Print PageClimate in dryland ecosystems throughout the southwestern United States is rapidly changing and the Fourth Intergovernmental Panel on Climate Change report projects that temperatures within the Colorado Plateau could rise by 4–6oC by 2100, with an overall decrease in precipitation and a shift to pulsing summer rainfall. The goal of this study was to assess the consequences of projected climate change for plant communities in these dryland ecosystems.

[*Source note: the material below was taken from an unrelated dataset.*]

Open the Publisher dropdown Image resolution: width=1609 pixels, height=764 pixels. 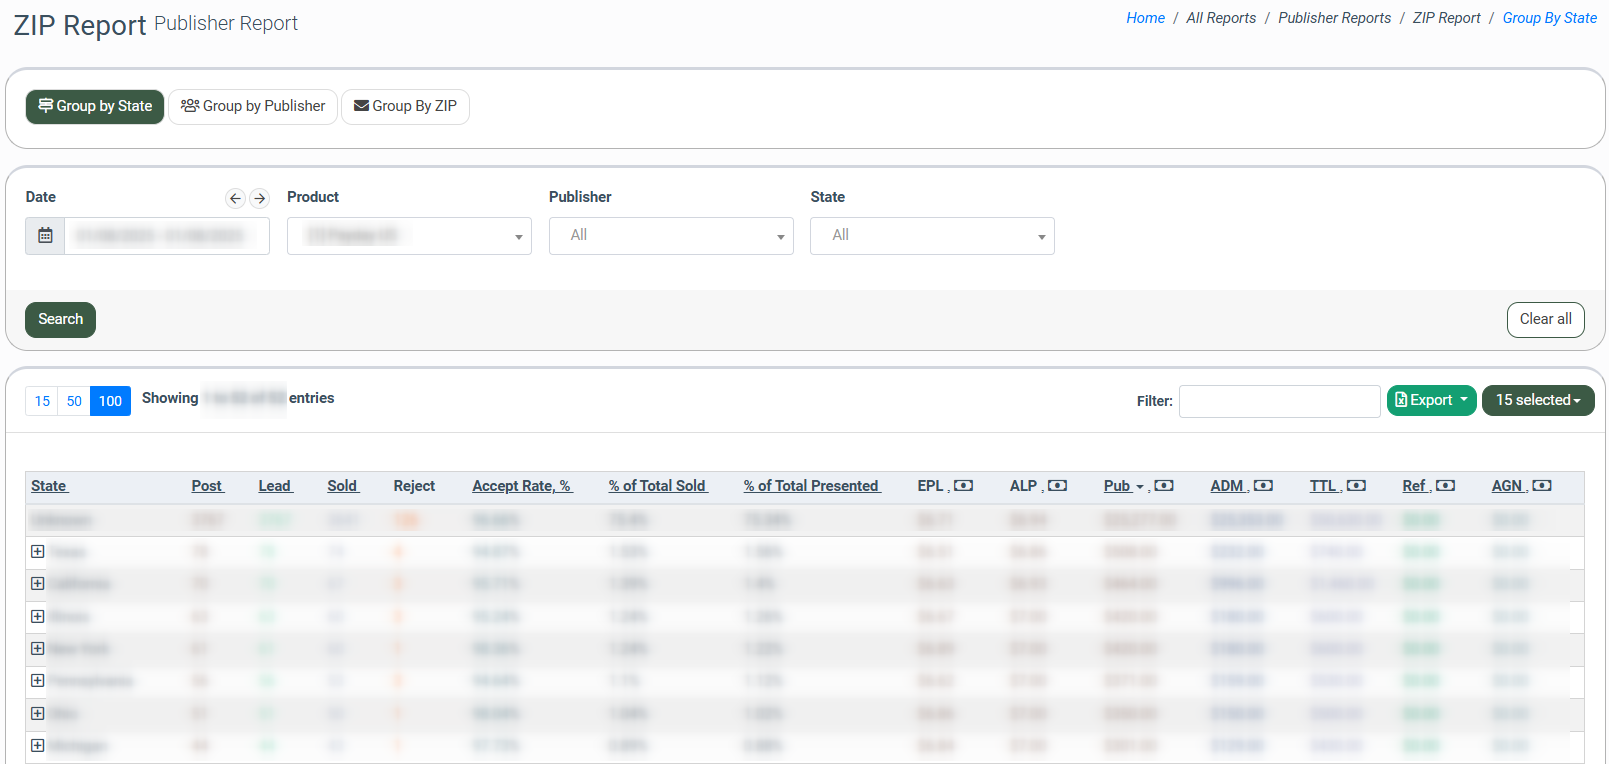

In a large field experiment near Moab, Utah, we manipulated temperature and precipitation to examine the combined effects of pulsing summer precipitation and warming on two native grasses, a native shrub, and the invasive annual grass Bromus tectorum (cheatgrass). The fully factorial field experiment consisted of five replicate 5m2 plots, located on shallow sand/silt soils, and randomly assigned in the following treatments: (1) increased warming, with two levels + 2°C and + 4°C, (2) increased warming (+ 2°C and + 4°C) and summer pulsing precipitation, (3) summer pulsing precipitation, and (4) control. An additional set of plots were established at a nearby site with coarser sandy soils and five replicates of 5m2 plots were randomly assigned in the following treatments: (1) increased warming + 2°C and (2) control. We measured plant phenological development, physiological performance, cover, and allometrically estimated biomass and reproductive output.
Results/Conclusions
Preliminary results indicate that phenology shifted in response to warming, with plants in warmed plots greening up earlier and reaching phenological phases more rapidly than plants in control plots. Accelerated phenology in cheatgrass were associated with increased cheatgrass cover, higher biomass, and increased seed production and these increases were progressively larger in +4°C plots than in +2°C plots. A follow-up greenhouse study revealed that cheatgrass seeds from warmed plots had higher germination rates than seeds from control plots. We observed no changes in the cover of native plants, but saw differences in the biomass of native grasses between warmed and control plots. We also observed signs of increased photosynthetic efficiency, as measured by dark-adapted quantum yield, for plants in warmed plots early in the growing season. While the data here represent two years of an on-going experiment, these results suggest that changes to climate projected for the Colorado Plateau will likely affect plant phenology, physiological performance, and especially the performance of the invasive annual Bromus tectorum.